LeadExploder routes every reply into a conversation thread and applies a simple tag based on the content: buyer, seller, timeline, referral, or not now. The 23 contacts who indicated active intent get flagged immediately and trigger a notification to the agent with the full conversation context. The agent calls those 23 first and lets the system handle the 157 courtesy replies with an automated response.

The agent worked for about 90 minutes of their actual time across the full 3-week campaign. The system did the outreach, monitored for replies, and sorted the pipeline.

What does the ROI math look like?

The Castillo Group’s campaign produced 23 identified warm prospects from a list of 847. Not all 23 will transact in the next 12 months. Real estate timelines slip. But even at a 40 percent close rate on those 23, that is 9.2 transactions.

At $8,500 average GCI: $78,200 in closed commission from one campaign, to a list they owned, with no paid media spend.

If they run the same reactivation once a year and layer in quarterly market updates between cycles, the cumulative effect compounds. Contacts who were not ready in March may be ready in October. The database gets warmer every time it receives a relevant touch.

Teams that run consistent past-client programs report that within two to three years, 25 to 35 percent of their new listings come from the existing database without any paid advertising.

What to do this week

Pull your full contact list from your CRM. Filter for anyone who closed more than 90 days ago and has not received an outreach from you in the last six months. That is your reactivation list.

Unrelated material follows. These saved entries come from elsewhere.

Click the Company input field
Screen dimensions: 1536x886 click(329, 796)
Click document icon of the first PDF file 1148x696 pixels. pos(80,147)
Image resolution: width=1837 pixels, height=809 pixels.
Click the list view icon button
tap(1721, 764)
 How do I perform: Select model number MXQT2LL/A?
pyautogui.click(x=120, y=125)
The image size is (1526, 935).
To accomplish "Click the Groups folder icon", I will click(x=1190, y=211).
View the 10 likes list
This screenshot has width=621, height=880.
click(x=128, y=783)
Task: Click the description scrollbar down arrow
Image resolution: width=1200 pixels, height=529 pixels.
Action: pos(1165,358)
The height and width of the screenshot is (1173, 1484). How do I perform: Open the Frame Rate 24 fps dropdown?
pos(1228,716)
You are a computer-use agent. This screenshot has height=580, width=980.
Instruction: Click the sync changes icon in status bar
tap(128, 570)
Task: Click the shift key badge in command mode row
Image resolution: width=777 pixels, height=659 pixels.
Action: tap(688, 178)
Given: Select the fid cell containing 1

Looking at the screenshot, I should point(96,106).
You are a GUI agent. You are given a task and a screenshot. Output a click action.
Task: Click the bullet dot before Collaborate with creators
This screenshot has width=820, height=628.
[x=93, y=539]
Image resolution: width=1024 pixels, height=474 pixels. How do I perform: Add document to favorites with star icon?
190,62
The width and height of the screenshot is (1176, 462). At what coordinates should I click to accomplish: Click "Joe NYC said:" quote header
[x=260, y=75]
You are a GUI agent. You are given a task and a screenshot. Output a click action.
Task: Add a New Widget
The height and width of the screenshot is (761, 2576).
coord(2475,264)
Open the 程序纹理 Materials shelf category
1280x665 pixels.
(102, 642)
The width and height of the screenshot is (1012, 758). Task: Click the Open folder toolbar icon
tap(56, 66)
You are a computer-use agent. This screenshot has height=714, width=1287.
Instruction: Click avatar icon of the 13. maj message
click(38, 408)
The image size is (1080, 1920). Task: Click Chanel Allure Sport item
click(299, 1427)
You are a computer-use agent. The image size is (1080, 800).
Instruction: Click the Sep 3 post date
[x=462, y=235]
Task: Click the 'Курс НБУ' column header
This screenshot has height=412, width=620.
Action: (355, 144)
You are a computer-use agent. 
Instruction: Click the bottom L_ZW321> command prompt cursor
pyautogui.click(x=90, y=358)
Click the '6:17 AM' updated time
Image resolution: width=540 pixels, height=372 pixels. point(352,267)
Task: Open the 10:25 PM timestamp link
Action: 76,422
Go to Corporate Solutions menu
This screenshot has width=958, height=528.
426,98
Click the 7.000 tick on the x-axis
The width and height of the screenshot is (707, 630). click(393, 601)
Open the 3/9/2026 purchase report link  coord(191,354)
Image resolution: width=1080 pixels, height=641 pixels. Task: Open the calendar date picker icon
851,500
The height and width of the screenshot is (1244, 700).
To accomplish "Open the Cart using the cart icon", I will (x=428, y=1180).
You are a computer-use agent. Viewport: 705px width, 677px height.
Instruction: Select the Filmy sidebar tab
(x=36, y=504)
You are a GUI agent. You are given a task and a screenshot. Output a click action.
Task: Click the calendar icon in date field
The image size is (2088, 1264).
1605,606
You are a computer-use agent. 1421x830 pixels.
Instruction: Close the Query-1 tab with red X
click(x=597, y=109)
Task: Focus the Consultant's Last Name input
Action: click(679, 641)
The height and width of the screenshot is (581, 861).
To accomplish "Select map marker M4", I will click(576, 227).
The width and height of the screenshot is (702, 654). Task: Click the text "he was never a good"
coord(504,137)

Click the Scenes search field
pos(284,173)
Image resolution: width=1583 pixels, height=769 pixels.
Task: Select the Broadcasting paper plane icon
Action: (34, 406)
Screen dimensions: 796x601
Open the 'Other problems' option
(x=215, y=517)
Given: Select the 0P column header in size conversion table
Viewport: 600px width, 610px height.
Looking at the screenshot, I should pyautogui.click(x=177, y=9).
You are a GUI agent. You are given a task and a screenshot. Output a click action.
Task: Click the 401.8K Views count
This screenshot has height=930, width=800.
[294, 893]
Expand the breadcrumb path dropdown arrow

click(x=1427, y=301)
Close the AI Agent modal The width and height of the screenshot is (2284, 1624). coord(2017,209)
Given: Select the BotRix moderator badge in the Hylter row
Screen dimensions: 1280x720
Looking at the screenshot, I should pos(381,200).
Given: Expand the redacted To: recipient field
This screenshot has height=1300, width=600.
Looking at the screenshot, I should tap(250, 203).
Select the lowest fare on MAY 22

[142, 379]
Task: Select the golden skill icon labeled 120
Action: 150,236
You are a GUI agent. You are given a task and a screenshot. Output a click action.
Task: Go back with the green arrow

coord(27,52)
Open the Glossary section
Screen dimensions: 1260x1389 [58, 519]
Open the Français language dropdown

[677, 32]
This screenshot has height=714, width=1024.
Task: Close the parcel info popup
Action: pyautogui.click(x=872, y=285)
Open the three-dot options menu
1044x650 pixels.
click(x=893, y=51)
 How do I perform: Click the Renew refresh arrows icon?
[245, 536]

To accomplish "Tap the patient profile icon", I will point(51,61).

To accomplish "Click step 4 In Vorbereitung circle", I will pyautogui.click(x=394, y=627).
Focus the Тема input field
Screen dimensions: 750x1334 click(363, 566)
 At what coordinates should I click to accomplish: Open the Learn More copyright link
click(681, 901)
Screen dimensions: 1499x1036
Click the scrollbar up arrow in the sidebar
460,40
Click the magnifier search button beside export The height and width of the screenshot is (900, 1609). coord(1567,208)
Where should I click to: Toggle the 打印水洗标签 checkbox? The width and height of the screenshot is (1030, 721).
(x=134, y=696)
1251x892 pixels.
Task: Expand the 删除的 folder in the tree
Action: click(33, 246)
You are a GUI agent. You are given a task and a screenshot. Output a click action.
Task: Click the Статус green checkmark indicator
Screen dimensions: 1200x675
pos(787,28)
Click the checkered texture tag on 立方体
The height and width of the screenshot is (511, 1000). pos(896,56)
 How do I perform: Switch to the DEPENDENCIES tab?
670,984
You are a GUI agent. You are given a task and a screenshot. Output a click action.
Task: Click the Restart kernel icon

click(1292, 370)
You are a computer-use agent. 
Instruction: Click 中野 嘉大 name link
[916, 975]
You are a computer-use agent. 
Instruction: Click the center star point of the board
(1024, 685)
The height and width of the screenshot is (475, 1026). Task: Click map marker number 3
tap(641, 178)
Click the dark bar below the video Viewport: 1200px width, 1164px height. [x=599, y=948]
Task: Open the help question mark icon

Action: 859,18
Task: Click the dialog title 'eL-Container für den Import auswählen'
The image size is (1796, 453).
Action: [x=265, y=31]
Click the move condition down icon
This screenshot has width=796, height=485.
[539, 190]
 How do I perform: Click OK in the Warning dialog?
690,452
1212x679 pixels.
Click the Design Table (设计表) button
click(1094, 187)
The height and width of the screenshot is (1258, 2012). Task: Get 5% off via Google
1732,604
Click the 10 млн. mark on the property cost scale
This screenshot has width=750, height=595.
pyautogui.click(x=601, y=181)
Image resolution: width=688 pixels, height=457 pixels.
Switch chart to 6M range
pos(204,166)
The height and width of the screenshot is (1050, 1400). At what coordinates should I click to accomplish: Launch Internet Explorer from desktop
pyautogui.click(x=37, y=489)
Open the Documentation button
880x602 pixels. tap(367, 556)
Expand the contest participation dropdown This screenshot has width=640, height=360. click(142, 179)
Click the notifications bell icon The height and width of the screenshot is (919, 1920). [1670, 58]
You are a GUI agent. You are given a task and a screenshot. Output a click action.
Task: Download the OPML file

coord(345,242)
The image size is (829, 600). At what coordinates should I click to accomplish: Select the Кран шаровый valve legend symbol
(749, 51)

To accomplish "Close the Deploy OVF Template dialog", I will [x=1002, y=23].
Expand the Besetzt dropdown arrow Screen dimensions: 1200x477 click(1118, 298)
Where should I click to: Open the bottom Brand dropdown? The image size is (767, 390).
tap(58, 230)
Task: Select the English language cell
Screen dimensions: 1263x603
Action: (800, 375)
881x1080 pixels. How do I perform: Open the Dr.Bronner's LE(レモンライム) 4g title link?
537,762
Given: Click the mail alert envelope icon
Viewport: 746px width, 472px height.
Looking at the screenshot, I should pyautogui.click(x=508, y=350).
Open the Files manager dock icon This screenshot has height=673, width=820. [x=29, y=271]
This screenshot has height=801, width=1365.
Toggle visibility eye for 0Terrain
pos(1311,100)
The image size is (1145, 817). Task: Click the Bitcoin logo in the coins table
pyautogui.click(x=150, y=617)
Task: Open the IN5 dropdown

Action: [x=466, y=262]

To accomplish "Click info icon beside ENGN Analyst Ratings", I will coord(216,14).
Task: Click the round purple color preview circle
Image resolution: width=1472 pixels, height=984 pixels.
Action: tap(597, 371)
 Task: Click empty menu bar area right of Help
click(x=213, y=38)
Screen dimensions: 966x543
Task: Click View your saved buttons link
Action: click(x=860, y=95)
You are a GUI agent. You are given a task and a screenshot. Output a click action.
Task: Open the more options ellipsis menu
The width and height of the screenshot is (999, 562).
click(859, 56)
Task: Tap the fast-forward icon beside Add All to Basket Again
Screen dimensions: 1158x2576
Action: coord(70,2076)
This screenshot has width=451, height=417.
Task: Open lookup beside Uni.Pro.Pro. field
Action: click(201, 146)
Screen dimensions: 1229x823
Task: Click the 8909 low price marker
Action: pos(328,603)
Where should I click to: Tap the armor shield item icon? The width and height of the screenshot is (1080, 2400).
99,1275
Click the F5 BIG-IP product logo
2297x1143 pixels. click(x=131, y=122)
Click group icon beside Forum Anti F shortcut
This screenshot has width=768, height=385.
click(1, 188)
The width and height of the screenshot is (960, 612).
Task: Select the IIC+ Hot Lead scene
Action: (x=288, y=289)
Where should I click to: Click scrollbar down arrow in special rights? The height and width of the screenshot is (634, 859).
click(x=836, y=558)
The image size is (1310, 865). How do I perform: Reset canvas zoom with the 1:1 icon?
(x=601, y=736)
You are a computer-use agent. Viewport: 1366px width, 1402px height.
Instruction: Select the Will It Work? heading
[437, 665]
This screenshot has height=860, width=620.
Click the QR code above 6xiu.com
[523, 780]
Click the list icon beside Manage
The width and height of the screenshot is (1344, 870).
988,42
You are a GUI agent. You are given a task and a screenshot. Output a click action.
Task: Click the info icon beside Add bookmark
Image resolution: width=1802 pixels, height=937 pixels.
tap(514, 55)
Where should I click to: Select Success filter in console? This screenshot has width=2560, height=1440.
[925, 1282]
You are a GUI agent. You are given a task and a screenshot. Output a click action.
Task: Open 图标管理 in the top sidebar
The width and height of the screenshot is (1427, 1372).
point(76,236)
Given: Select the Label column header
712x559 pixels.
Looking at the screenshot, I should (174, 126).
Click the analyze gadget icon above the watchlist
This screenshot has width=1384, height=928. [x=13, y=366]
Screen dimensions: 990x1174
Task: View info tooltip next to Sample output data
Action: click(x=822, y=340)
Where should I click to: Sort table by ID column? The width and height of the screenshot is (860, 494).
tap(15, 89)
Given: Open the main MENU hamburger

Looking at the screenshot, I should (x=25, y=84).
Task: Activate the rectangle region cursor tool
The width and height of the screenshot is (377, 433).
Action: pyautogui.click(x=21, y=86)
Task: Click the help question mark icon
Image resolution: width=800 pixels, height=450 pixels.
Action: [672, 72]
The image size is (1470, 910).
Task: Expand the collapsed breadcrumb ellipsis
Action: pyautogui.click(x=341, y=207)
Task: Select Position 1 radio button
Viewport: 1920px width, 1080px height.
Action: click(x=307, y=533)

Before sending anything, run the hygiene pass: deduplicate, validate phone numbers, and segment by recency. Budget two hours for this. It is not glamorous but it directly determines how many people receive your first message.

Write the three templates above with your name, your specific neighborhoods, and one real market data point. Load them into a sequence. Set touch 1 to send Monday, touch 2 at day 10, touch 3 at day 21.

Then let it run. You do not need to monitor it. You need to be ready to call the people who reply with timing.

The database is already there. Most teams just never activate it.

Book a demo and see past-client reactivation running live.


Alex Rocha is the founder of Mastodon Marketing, a Houston-based growth agency that runs marketing for service businesses across 70+ client sites. He built LeadExploder as the operating system he wished his clients had on day one. Learn more about Alex →

Frequently asked questions

How often should a real estate team contact past clients?

At minimum, three times per year with a purpose behind each touch: a market update relevant to their neighborhood, a check-in around the anniversary of their purchase, and a direct ask once per year. Teams that systematize all three consistently see 20 to 30 percent of their closed volume come from past-client referrals within 24 months.

What is the best way to reactivate a cold real estate database?

A 3-touch sequence spread over three weeks works well. Touch 1 is a personal check-in with no ask. Touch 2 is a neighborhood-specific market update with one concrete data point. Touch 3 is a direct question: do you know anyone thinking about buying or selling? Keep each message under 160 characters for SMS deliverability.

What response rate should I expect from a past-client reactivation campaign?

Response rates vary by list age and how recently you engaged the contacts. For a warm list with no prior automation, 18 to 25 percent reply rates on a 3-touch SMS sequence are realistic. For a colder list (2 or more years since last contact), expect 8 to 14 percent. Either number produces meaningful pipeline from a list you already own.

Does automating past-client outreach feel impersonal to the client?

Only if it is written impersonally. Messages that reference the specific neighborhood, use the client's first name, and arrive from the agent's personal number read as attentive, not automated. Most recipients assume the agent typed it. The goal is to write the message the agent would send if they had time to send it manually.